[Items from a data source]
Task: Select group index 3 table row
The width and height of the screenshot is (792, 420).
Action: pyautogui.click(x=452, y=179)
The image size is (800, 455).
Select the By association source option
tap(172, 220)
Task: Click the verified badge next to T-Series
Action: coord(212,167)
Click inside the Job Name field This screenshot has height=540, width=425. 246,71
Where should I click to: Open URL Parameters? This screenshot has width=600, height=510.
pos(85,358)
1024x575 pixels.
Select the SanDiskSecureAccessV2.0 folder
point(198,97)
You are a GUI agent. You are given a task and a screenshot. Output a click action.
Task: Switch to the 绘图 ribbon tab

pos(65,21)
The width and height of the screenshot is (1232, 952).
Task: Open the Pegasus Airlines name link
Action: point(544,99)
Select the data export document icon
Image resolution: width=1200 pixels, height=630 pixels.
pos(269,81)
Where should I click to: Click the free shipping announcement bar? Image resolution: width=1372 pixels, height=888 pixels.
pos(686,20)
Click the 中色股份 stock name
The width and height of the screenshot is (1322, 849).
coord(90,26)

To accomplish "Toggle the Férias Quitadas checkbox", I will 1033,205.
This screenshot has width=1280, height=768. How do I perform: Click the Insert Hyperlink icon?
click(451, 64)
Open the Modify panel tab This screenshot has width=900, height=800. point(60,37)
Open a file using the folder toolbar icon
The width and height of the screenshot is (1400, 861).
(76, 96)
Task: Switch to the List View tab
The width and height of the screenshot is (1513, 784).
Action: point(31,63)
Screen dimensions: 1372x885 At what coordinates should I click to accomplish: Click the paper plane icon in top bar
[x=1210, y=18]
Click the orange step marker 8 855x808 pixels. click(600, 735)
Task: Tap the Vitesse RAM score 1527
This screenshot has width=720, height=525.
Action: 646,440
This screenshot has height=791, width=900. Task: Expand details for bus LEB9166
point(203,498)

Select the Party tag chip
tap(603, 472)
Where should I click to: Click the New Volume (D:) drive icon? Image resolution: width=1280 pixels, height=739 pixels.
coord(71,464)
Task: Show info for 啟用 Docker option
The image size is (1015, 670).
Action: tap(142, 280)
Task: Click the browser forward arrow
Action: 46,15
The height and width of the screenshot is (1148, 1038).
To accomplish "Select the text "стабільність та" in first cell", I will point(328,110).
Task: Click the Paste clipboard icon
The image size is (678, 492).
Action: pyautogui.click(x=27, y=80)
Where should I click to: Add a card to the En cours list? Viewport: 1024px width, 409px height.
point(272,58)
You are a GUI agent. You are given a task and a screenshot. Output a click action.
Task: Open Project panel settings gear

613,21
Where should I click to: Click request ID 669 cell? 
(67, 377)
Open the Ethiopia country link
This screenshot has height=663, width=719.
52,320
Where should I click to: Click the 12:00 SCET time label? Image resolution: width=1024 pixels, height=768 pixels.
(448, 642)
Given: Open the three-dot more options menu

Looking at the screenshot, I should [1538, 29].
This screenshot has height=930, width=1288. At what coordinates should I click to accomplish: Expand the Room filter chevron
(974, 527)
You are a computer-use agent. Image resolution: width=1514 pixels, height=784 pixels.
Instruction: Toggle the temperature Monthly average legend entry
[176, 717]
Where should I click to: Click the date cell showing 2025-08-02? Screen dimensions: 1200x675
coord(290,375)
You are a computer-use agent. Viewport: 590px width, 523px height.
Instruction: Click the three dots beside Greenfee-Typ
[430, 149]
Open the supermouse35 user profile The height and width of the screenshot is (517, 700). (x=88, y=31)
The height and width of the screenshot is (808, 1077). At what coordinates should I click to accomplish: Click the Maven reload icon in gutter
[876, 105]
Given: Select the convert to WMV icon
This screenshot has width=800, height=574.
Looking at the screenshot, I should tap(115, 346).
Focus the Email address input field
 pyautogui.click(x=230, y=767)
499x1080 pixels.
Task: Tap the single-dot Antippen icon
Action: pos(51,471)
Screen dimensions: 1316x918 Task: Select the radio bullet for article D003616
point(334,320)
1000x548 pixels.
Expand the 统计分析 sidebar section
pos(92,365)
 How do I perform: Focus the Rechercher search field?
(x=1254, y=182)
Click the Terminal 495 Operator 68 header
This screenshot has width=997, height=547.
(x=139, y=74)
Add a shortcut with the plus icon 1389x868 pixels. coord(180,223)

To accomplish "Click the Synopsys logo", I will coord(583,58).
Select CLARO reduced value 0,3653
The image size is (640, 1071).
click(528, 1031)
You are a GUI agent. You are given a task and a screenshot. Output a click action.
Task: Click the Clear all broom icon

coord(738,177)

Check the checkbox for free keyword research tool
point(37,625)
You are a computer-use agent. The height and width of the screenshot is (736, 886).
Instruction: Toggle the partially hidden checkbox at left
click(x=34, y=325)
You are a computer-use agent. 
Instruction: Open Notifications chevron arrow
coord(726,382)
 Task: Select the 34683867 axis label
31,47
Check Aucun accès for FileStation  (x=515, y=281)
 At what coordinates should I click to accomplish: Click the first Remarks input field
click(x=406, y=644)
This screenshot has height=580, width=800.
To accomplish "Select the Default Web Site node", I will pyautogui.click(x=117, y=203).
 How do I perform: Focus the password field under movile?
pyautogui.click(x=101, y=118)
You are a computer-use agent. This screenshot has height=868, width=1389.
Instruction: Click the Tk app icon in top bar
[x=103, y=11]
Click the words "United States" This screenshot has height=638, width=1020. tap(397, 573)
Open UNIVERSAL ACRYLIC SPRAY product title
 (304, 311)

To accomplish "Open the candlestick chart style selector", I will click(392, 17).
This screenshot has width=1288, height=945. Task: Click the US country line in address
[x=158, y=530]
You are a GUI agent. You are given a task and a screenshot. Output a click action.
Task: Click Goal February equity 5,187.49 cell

# [Action item]
Repeat exactly the lines above from the one with "Task: Switch to the List View tab" up to and including the one with "Open the supermouse35". No other line belongs in the reply.

# [Solved exercise]
Task: Switch to the List View tab
The width and height of the screenshot is (1513, 784).
Action: point(31,63)
Screen dimensions: 1372x885 At what coordinates should I click to accomplish: Click the paper plane icon in top bar
[x=1210, y=18]
Click the orange step marker 8 855x808 pixels. click(600, 735)
Task: Tap the Vitesse RAM score 1527
This screenshot has width=720, height=525.
Action: 646,440
This screenshot has height=791, width=900. Task: Expand details for bus LEB9166
point(203,498)

Select the Party tag chip
tap(603, 472)
Where should I click to: Click the New Volume (D:) drive icon? Image resolution: width=1280 pixels, height=739 pixels.
coord(71,464)
Task: Show info for 啟用 Docker option
The image size is (1015, 670).
Action: tap(142, 280)
Task: Click the browser forward arrow
Action: 46,15
The height and width of the screenshot is (1148, 1038).
To accomplish "Select the text "стабільність та" in first cell", I will point(328,110).
Task: Click the Paste clipboard icon
The image size is (678, 492).
Action: pyautogui.click(x=27, y=80)
Where should I click to: Add a card to the En cours list? Viewport: 1024px width, 409px height.
point(272,58)
You are a GUI agent. You are given a task and a screenshot. Output a click action.
Task: Open Project panel settings gear

613,21
Where should I click to: Click request ID 669 cell? 
(67, 377)
Open the Ethiopia country link
This screenshot has height=663, width=719.
52,320
Where should I click to: Click the 12:00 SCET time label? Image resolution: width=1024 pixels, height=768 pixels.
(448, 642)
Given: Open the three-dot more options menu

Looking at the screenshot, I should [1538, 29].
This screenshot has height=930, width=1288. At what coordinates should I click to accomplish: Expand the Room filter chevron
(974, 527)
You are a computer-use agent. Image resolution: width=1514 pixels, height=784 pixels.
Instruction: Toggle the temperature Monthly average legend entry
[176, 717]
Where should I click to: Click the date cell showing 2025-08-02? Screen dimensions: 1200x675
coord(290,375)
You are a computer-use agent. Viewport: 590px width, 523px height.
Instruction: Click the three dots beside Greenfee-Typ
[430, 149]
Open the supermouse35 user profile The height and width of the screenshot is (517, 700). (x=88, y=31)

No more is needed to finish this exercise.